Record extracts:
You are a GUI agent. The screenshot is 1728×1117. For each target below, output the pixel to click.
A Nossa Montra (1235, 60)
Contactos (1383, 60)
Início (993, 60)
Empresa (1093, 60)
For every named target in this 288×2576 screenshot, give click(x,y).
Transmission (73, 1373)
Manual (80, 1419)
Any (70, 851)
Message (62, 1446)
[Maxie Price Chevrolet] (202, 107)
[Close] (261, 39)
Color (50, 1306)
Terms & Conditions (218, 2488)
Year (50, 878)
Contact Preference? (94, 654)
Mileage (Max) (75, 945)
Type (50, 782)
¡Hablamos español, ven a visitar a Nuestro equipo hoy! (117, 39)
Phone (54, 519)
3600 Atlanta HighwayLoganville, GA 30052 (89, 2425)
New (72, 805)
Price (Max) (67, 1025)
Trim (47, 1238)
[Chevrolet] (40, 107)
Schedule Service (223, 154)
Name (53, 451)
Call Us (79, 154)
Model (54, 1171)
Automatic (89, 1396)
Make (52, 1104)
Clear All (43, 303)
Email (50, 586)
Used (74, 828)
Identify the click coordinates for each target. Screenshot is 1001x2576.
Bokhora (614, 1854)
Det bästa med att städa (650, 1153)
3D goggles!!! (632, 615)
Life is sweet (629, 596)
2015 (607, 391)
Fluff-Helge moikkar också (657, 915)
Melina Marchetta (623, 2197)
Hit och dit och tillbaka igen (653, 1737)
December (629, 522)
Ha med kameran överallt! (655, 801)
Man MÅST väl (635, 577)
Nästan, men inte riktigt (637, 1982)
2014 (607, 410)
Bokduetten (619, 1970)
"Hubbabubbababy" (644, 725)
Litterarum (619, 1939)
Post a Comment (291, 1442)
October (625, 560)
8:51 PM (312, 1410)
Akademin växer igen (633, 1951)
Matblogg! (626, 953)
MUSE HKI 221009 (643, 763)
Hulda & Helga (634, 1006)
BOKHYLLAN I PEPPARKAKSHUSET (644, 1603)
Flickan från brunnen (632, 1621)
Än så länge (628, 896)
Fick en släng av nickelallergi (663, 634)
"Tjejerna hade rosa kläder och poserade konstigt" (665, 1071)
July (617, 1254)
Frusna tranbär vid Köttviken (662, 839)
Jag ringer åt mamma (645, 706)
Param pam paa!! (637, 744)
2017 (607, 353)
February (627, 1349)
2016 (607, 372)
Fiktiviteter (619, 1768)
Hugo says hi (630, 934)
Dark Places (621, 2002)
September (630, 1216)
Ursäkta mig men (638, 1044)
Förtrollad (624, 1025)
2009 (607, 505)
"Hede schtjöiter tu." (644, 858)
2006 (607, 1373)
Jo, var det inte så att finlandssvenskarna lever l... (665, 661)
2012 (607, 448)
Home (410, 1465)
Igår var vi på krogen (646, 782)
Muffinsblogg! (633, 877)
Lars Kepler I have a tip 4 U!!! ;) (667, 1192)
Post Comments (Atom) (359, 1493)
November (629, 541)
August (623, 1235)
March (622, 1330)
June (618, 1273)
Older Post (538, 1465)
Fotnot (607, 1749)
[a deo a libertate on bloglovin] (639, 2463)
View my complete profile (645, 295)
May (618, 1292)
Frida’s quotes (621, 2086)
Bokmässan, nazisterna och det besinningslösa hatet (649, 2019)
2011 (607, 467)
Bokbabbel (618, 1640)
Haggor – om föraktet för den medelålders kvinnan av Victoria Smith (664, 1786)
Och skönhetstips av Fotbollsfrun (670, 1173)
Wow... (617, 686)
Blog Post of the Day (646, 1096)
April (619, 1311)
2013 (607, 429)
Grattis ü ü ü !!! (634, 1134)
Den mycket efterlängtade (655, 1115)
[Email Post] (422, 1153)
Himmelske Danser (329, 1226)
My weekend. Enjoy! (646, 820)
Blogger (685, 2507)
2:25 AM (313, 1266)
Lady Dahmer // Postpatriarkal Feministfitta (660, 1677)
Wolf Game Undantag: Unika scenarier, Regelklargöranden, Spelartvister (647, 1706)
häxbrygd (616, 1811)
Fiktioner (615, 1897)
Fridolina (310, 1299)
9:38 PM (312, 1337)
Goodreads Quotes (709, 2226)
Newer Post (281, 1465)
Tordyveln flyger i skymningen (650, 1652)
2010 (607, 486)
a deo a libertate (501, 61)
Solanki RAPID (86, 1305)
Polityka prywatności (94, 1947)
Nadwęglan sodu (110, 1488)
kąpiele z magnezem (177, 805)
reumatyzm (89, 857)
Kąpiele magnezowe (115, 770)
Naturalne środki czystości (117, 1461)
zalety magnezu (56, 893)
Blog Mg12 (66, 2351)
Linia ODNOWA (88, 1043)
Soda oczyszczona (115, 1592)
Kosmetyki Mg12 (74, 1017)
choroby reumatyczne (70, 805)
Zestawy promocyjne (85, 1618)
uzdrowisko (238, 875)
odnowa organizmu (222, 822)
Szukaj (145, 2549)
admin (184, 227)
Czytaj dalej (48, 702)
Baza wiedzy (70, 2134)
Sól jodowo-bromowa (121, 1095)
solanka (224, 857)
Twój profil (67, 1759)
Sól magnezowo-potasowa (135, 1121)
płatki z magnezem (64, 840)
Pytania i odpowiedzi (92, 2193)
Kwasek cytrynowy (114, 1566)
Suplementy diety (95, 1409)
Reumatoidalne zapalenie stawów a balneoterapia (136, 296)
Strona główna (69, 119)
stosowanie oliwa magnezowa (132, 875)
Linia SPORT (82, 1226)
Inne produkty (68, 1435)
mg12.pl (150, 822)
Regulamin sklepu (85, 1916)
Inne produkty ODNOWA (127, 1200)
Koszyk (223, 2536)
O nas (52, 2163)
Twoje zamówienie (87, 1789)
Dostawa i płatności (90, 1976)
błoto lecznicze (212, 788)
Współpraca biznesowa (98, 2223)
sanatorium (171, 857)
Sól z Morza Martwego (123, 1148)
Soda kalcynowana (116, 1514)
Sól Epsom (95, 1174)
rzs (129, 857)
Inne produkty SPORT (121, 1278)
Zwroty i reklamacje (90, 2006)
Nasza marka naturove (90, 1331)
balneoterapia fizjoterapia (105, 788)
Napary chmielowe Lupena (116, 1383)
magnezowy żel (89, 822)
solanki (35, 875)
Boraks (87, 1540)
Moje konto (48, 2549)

What to do:
Take the entries above and return only the lines from the one with "Blogger (685, 2507)" to the one with "rzs (129, 857)", both included, unchanged.

Exercise solution:
Blogger (685, 2507)
2:25 AM (313, 1266)
Lady Dahmer // Postpatriarkal Feministfitta (660, 1677)
Wolf Game Undantag: Unika scenarier, Regelklargöranden, Spelartvister (647, 1706)
häxbrygd (616, 1811)
Fiktioner (615, 1897)
Fridolina (310, 1299)
9:38 PM (312, 1337)
Goodreads Quotes (709, 2226)
Newer Post (281, 1465)
Tordyveln flyger i skymningen (650, 1652)
2010 (607, 486)
a deo a libertate (501, 61)
Solanki RAPID (86, 1305)
Polityka prywatności (94, 1947)
Nadwęglan sodu (110, 1488)
kąpiele z magnezem (177, 805)
reumatyzm (89, 857)
Kąpiele magnezowe (115, 770)
Naturalne środki czystości (117, 1461)
zalety magnezu (56, 893)
Blog Mg12 (66, 2351)
Linia ODNOWA (88, 1043)
Soda oczyszczona (115, 1592)
Kosmetyki Mg12 (74, 1017)
choroby reumatyczne (70, 805)
Zestawy promocyjne (85, 1618)
uzdrowisko (238, 875)
odnowa organizmu (222, 822)
Szukaj (145, 2549)
admin (184, 227)
Czytaj dalej (48, 702)
Baza wiedzy (70, 2134)
Sól jodowo-bromowa (121, 1095)
solanka (224, 857)
Twój profil (67, 1759)
Sól magnezowo-potasowa (135, 1121)
płatki z magnezem (64, 840)
Pytania i odpowiedzi (92, 2193)
Kwasek cytrynowy (114, 1566)
Suplementy diety (95, 1409)
Reumatoidalne zapalenie stawów a balneoterapia (136, 296)
Strona główna (69, 119)
stosowanie oliwa magnezowa (132, 875)
Linia SPORT (82, 1226)
Inne produkty (68, 1435)
mg12.pl (150, 822)
Regulamin sklepu (85, 1916)
Inne produkty ODNOWA (127, 1200)
Koszyk (223, 2536)
O nas (52, 2163)
Twoje zamówienie (87, 1789)
Dostawa i płatności (90, 1976)
błoto lecznicze (212, 788)
Współpraca biznesowa (98, 2223)
sanatorium (171, 857)
Sól z Morza Martwego (123, 1148)
Soda kalcynowana (116, 1514)
Sól Epsom (95, 1174)
rzs (129, 857)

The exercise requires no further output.